The third leg is the Mary Oliver leg, built from the same simple yet utterly astounding tree of mindfulness. In Oliver’s poem “Mindful,” she speaks of the beauty of the ordinary. I think she had Linda in mind when she wrote of “the prayers that are made out of grass.”
On March 23rd, Linda wrote of sitting in her reading chair with her father’s journals. She was able to “look down the hill and see the steps where he cried and where he collapsed into death, dying instantly, just as he’d hoped.”
Reading our own journals, let alone the journal of a father who caused as much pain as joy in our lives, takes courage because we know we might be deep-diving into unpleasant waters. This is why it is so important for writers, who often find ourselves immersed in darkness, to remember that we must rise to the surface (away from all those heavy thoughts), and be mindful of life’s simple beauty – like the blades of grass that speak to us, like a prayer, of life’s renewal.
Linda, too, had to pull herself away darkness while gathering these stories. She was studying her life and its meaning. Not all of us are so courageous, but the writing demands its toll.

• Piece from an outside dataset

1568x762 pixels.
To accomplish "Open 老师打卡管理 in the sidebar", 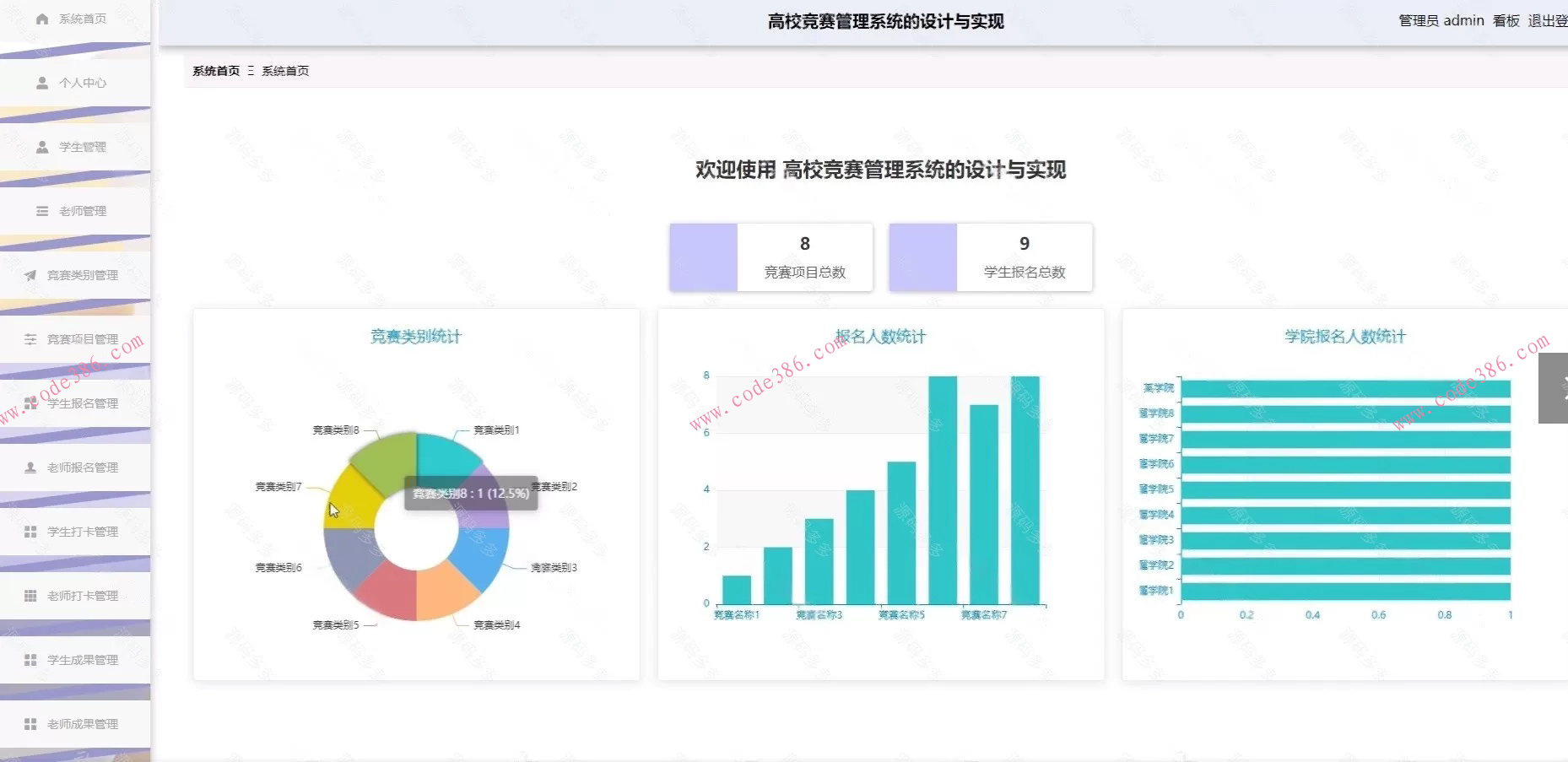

Everyday I have gone out and thrown myself into noticing the red-winged blackbirds, the greening grass, and the signs of returning hope.
On March 26th, she writes:
At sunrise, every blade of grass stands outlined in light, a glorious morning.
Why else do we write about our lives, and read about the lives of others, if not to hasten the return of hope? If not to be reminded that we must look for the glory in each day, the simple honest glory.